Riesige Wissensbegierde
Spannende Vorlesungen der Vortragsreihe „Die Zeichen der Zeit“ füllten auch das Audimax. Besonders attraktiv waren Themen wie der Klimawandel (Prof. Dr. Wolfgang Kießling), die Raumzeit (Prof. Dr. Hanno Sahlmann) oder Zeitbilder im Science-Fiction-Film (Dr. Sven Grampp). Es wurde aber auch geklärt, warum wir im Kino weinen (Prof. Dr. Kay Kirchmann): Die Filmemacher triggern ganz bewusst mit verschiedensten Mitteln eines der menschlichsten Dinge überhaupt – das Weinen. Drehbuchautoren nutzen hierzu oft die Ohnmacht der Zuschauer: Wir wollen, dass Person X und Person Y zusammenfinden und sind dann umso mehr zerbrochen, wenn es nicht klappt. Auch nicht ganz unschuldig für triefende Nasen und nasse Augen ist anschwellende Musik. Aber egal welche Beweggründe es sein mögen, ob aus Trauer oder Freude, keiner sollte sich im Kino für Tränen schämen müssen.
„Wissenschaft im Rausch“
Selbsttests aller Art lockten den ganzen Abend über Wissbegierige an. Beim Sprachtest des Sprachenzentrum der FAU konnte man computerbasiert seine eigenen sprachlichen Fähigkeiten und Kenntnisse in Deutsch, Englisch und weiteren Sprachen testen und die Auswertung gleich mitnehmen. Außerdem konnte man beim Universitätsklinikum zum einen mit einem Blick durch die „Rauschbrille“ erleben, wie man im betrunkenen Zustand seine Umwelt wahrnimmt und zum anderen durch den Alterssimulationsanzug GERT die typischen Einschränkungen älterer Menschen erfahren.
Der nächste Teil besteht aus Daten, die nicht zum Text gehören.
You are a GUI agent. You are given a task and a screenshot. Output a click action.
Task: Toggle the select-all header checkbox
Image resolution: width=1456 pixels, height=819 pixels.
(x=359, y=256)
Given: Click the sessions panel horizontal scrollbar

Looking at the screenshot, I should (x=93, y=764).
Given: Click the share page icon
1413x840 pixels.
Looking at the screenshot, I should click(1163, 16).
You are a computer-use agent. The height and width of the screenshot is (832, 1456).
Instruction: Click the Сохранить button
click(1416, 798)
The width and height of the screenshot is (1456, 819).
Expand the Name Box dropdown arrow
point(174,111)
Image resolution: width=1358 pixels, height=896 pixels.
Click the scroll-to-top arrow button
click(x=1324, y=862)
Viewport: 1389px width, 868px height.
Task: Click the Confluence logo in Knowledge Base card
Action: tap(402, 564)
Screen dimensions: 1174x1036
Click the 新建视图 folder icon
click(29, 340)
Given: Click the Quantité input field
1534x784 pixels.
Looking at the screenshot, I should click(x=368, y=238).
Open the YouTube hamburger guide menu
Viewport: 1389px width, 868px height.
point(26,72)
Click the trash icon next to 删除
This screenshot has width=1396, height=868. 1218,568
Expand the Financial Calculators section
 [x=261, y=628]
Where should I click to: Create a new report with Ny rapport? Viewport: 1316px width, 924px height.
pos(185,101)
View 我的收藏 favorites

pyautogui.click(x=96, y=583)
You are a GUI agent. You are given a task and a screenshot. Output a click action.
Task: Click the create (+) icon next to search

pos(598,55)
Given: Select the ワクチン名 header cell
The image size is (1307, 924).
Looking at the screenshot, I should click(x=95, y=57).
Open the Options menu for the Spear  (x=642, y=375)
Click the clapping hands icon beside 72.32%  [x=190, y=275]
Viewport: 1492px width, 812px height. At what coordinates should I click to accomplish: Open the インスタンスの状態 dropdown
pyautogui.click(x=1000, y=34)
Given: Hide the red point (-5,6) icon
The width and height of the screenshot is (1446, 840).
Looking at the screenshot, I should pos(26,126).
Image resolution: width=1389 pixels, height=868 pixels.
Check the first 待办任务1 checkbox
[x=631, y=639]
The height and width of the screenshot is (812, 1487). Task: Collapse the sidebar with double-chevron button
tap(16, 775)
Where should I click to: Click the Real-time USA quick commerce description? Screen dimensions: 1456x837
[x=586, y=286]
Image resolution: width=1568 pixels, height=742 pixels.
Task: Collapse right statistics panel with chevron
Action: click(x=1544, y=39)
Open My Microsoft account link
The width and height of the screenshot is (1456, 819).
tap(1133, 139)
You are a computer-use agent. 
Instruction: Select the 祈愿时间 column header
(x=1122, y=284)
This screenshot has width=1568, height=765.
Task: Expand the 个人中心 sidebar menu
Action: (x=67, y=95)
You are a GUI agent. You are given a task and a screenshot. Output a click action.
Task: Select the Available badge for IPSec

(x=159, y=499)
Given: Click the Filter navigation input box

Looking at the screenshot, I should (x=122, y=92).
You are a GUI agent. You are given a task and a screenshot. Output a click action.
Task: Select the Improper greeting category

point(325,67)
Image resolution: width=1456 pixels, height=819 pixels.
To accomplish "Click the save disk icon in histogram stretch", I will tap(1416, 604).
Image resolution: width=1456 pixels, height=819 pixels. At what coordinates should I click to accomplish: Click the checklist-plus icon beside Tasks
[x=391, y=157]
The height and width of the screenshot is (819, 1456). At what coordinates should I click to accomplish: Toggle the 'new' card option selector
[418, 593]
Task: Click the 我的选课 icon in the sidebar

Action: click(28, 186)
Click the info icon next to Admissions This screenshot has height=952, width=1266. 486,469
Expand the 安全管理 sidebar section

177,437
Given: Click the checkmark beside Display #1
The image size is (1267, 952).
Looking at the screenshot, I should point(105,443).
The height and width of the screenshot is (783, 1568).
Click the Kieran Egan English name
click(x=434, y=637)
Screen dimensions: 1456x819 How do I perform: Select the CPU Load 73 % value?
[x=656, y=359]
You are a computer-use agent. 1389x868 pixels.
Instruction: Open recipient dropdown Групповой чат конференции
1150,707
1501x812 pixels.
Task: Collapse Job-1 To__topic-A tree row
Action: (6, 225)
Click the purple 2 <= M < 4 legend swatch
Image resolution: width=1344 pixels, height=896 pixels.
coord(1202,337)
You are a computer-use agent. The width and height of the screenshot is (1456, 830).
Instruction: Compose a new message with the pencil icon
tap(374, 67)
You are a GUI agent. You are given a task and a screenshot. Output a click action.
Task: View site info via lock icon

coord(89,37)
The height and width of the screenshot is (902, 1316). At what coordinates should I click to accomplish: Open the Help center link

Das ungemein große und nahbare Angebot an Programmpunkten ist also sicherlich das Erfolgsmodell der Langen Nacht der Wissenschaften, denn nicht nur teils anspruchsvolle Theorie, sondern auch aktuelle Themen wie der Klimawandel oder das Impfen wurden wissenschaftlich diskutiert. Die nächste Lange Nacht der Wissenschaften findet im Oktober 2021 statt.
Dieser Artikel stellt nur einen groben Abriss der Veranstaltungen der Tour W01 Erlangen Nord dar.